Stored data
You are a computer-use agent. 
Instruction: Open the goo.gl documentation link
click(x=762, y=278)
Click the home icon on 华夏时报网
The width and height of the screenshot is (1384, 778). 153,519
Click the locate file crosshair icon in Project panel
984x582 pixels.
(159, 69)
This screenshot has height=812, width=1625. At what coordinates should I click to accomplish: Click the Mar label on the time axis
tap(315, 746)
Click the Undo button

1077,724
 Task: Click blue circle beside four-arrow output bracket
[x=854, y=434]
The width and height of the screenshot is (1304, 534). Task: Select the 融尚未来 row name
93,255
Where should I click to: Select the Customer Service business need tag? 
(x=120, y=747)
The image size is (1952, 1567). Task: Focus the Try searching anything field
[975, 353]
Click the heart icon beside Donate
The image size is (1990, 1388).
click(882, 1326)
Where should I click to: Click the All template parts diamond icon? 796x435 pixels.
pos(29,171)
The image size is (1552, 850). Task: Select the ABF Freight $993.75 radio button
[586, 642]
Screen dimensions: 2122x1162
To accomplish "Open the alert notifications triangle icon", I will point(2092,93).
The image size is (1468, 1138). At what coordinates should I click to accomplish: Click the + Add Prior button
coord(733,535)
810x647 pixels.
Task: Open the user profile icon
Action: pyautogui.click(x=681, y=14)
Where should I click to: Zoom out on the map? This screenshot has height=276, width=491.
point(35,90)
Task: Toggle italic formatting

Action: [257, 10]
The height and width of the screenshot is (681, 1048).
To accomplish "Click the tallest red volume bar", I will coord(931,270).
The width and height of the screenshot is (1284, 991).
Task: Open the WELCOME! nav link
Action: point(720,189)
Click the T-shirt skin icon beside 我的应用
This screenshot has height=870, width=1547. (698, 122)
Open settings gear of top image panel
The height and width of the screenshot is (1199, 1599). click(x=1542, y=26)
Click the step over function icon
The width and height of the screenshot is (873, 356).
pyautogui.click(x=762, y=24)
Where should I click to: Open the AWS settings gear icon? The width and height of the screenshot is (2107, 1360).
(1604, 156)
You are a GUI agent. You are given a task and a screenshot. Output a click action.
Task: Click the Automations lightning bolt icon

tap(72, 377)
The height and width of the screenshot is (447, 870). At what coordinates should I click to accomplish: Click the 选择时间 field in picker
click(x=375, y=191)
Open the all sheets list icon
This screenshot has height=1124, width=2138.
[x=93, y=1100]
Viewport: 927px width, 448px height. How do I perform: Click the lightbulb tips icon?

*Prompt*. Which lines hold the string "agent"? Copy all of them from the data above.

*Written solution*.
You are a computer-use agent. 
You are a GUI agent. You are given a task and a screenshot. Output a click action.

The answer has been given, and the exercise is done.